La zone de santé de Ruzizi, en territoire d’Uvira dans le Sud-Kivu, est en proie à une inquiétante recrudescence de cas de choléra. Les derniers chiffres font état de quatre décès sur 182 personnes atteintes, un bilan qui alerte les autorités sanitaires locales et fait craindre une propagation incontrôlée.
Comment une maladie dont la prise en charge est bien connue peut-elle redevenir une menace aussi rapidement ? Les foyers se concentrent principalement dans les aires de santé de Ndunda, Kigurwe et Rusabagi, avec Ndunda signalé comme l’épicentre de cette nouvelle vague. Cette situation soulève des questions cruciales sur la résilience du système de santé local face aux maladies hydriques.

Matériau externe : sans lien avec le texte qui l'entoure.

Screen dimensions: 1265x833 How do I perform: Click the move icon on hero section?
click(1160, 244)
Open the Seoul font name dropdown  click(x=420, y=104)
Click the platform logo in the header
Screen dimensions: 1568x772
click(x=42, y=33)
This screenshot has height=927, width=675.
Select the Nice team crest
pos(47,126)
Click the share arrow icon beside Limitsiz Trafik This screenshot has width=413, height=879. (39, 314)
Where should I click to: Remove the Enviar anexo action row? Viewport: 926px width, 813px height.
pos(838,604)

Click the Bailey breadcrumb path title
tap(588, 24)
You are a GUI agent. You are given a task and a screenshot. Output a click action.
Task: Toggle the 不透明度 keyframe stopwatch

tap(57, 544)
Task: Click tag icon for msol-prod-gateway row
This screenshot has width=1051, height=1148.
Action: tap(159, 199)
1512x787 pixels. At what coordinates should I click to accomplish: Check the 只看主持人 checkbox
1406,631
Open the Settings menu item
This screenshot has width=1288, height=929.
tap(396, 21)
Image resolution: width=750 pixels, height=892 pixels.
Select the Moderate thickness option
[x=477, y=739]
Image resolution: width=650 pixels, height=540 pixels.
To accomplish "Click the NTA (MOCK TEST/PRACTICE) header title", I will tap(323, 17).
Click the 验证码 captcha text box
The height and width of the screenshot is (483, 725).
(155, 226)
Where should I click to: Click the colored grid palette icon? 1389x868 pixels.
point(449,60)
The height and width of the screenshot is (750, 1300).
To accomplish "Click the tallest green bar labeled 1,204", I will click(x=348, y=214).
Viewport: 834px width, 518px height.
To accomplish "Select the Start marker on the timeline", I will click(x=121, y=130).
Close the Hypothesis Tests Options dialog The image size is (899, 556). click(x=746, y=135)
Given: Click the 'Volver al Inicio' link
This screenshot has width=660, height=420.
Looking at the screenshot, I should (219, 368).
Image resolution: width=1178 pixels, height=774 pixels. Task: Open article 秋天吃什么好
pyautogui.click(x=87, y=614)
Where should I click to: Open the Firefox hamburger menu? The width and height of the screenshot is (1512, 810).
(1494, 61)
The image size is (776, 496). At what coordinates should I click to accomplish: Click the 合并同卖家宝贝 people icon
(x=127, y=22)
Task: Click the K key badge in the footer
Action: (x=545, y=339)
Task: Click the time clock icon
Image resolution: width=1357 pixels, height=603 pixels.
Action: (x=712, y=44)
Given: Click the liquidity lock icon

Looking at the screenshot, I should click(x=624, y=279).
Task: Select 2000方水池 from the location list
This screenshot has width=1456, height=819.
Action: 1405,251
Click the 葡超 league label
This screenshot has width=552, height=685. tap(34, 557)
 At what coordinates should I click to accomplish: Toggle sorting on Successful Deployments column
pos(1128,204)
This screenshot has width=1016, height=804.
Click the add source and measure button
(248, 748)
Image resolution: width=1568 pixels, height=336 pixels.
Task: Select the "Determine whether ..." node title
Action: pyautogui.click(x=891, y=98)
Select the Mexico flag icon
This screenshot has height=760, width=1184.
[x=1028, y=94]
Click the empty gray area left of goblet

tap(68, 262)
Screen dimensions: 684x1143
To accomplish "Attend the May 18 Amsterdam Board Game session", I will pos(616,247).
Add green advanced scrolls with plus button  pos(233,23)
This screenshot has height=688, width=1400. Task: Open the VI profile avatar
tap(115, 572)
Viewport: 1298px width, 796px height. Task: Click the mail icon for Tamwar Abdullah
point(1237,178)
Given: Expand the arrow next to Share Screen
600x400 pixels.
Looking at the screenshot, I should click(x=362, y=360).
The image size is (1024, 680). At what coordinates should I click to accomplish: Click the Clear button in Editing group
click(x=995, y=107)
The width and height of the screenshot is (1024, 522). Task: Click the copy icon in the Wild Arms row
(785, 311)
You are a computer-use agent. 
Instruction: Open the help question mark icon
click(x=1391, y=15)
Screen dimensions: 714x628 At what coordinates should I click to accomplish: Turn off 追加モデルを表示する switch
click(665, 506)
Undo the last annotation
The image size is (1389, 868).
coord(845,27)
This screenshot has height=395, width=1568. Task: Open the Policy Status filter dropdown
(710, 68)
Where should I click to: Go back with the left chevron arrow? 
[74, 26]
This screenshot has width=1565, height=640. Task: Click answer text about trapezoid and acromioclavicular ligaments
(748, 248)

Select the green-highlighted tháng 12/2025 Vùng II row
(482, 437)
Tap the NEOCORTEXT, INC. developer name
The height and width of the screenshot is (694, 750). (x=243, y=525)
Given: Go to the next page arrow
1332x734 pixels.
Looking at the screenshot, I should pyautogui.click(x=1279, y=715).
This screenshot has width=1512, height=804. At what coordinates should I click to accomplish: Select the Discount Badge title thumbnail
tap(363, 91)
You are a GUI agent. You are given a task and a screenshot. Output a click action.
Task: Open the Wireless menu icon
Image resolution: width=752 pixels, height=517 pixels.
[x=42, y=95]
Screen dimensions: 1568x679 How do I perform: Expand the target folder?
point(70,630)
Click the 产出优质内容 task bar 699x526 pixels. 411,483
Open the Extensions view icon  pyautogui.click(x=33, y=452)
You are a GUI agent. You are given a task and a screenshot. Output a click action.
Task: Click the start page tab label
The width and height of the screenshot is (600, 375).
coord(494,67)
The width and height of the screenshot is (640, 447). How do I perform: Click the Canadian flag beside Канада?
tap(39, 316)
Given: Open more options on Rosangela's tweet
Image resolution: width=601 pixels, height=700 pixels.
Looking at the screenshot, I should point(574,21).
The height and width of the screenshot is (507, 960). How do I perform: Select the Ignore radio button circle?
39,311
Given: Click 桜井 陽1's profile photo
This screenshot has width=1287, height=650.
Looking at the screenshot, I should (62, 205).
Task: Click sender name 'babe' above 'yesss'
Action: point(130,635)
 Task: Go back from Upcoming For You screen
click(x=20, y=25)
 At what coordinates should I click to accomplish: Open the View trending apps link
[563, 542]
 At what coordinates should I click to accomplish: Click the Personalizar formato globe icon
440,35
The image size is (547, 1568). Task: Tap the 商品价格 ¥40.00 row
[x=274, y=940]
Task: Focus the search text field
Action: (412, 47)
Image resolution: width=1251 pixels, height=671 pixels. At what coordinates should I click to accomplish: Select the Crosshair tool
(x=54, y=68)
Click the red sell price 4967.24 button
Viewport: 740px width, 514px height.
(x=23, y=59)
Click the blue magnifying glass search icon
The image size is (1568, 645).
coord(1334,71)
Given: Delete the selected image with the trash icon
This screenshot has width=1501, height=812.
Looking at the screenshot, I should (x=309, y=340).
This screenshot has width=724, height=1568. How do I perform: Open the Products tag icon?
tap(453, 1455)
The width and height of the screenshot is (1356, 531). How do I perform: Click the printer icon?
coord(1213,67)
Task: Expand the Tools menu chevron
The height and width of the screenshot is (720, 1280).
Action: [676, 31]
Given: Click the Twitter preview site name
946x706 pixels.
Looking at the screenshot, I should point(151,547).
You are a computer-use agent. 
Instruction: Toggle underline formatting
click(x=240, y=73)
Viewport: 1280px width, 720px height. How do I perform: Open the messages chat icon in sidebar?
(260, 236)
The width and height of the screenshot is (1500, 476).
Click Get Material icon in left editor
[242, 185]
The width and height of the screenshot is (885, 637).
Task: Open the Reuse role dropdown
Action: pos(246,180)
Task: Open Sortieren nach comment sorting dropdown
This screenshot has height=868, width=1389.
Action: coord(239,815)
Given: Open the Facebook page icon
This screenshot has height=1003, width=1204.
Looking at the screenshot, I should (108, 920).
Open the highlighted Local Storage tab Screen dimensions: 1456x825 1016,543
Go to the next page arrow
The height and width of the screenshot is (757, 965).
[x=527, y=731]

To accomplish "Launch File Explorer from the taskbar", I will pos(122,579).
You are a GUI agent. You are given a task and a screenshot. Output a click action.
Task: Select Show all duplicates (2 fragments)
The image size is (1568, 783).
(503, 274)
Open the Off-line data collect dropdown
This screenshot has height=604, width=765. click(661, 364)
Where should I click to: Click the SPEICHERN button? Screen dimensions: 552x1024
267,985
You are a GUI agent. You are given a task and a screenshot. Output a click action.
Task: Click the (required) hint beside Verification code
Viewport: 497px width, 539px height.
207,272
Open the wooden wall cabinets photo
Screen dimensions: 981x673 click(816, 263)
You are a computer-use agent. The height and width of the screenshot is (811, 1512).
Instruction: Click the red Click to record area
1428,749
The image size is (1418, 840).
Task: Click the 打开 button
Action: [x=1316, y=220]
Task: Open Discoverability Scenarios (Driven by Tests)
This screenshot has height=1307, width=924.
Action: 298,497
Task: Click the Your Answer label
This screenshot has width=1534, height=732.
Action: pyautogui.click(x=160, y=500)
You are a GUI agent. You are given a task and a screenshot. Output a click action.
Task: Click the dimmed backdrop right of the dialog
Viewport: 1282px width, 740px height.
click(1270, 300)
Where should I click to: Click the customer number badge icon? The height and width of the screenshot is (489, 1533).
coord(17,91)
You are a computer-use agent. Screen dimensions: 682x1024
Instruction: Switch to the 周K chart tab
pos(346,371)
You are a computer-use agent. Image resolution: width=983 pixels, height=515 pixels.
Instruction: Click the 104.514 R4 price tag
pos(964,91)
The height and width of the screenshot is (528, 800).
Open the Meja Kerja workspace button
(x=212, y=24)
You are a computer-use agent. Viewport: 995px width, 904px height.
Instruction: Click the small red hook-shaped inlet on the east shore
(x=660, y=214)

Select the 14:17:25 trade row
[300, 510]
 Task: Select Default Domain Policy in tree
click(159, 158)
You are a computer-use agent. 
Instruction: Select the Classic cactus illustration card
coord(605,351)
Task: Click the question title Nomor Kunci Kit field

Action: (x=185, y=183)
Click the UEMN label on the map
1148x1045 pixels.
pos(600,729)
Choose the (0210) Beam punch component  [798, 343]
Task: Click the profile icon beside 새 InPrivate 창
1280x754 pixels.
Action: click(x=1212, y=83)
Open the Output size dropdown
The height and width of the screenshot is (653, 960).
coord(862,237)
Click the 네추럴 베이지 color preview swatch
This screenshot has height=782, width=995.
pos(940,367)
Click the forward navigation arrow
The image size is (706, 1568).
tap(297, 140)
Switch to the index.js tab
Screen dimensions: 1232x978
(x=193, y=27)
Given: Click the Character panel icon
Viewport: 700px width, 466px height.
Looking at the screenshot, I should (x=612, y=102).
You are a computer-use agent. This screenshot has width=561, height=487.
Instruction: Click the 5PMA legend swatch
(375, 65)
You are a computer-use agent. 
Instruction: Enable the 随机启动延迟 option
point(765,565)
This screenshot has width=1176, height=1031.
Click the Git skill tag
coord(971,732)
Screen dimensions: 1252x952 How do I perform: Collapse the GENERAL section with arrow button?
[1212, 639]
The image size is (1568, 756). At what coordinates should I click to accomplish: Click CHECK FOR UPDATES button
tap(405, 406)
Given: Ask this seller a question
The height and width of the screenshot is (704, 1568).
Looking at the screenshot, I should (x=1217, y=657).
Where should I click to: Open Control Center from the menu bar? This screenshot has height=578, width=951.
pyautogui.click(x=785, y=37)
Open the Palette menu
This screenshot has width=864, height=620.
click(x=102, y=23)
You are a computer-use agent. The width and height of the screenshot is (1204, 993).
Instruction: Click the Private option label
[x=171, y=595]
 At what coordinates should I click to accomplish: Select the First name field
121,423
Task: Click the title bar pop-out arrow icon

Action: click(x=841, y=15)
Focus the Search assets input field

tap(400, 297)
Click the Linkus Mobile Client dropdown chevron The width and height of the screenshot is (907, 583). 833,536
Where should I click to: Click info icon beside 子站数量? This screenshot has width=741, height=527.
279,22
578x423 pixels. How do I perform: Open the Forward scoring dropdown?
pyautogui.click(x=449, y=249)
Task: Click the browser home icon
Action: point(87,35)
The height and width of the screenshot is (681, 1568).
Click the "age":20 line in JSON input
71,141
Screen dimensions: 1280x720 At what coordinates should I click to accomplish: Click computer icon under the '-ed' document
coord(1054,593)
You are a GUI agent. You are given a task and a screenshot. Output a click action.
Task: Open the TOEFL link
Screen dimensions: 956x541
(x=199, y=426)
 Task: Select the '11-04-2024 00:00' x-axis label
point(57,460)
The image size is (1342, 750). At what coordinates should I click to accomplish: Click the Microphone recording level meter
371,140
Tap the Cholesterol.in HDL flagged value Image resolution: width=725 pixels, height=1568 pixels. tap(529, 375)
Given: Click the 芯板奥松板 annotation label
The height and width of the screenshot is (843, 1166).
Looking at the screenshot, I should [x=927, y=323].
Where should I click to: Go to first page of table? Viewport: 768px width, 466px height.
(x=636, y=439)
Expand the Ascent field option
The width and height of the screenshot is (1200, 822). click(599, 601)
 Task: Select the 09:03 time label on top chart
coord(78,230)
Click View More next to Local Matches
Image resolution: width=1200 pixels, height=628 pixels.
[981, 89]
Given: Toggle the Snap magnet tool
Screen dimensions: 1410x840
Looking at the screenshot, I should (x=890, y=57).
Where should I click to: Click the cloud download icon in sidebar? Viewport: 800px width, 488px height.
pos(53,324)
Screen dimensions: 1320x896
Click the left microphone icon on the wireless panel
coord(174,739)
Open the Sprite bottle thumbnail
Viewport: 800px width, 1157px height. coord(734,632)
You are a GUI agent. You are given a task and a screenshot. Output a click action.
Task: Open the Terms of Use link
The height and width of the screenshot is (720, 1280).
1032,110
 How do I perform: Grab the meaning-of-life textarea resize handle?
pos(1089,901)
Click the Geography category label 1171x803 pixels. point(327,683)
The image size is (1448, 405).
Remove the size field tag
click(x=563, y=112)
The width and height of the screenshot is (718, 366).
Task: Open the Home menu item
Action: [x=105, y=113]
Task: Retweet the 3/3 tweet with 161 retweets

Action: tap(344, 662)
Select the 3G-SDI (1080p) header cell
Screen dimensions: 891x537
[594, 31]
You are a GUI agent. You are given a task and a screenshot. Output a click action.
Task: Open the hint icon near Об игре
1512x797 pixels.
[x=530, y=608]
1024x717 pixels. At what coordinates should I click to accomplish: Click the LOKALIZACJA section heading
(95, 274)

L’infirmier titulaire de la zone de santé de Ruzizi a tiré la sonnette d’alarme : les équipes sur le terrain sont sévèrement limitées en intrants essentiels. Imaginez un combattant se présentant sur le front sans armes ni munitions ; c’est le défi quotidien auquel sont confrontés les agents de santé. Sans kits de réhydratation, sans solution de chloration pour l’eau et sans moyens de prévention adéquats, contenir l’épidémie de choléra relève du défi. Cette pénurie crée un terreau fertile pour que la maladie gagne d’autres aires de la zone de Ruzizi, voire déborde sur les territoires voisins.
Cette flambée intervient dans un contexte particulièrement fragile : celui du retrait de Médecins Sans Frontières (MSF) de la région il y a six mois. L’organisation humanitaire avait annoncé la fin de sa mission à Uvira, précisant dans un communiqué du 25 juillet que son départ signifiait l’arrêt de la prise en charge spécialisée des patients atteints de choléra à l’Hôpital général de référence d’Uvira. MSF justifiait cette décision par l’atteinte des objectifs médicaux fixés initialement. Cependant, la réalité sur le terrain semble démontrer que le système de santé local, débordé et sous-équipé, peinait à absorber la totalité des activités laissées vacantes par cette ONG de premier plan.
Qu’est-ce que le choléra au juste ? Il s’agit d’une infection intestinale aiguë causée par une bactérie, le *Vibrio cholerae*. Sa transmission est directement liée à l’ingestion d’eau ou d’aliments contaminés. Dans des régions comme Uvira, où l’accès à l’eau potable et à l’assainissement reste un défi majeur, la maladie trouve un terrain de propagation idéal. Les symptômes initiaux – diarrhées et vomissements sévères – peuvent conduire à une déshydratation extrême en quelques heures, et sans traitement rapide par réhydratation, au décès. Les enfants et les personnes âgées sont les plus vulnérables.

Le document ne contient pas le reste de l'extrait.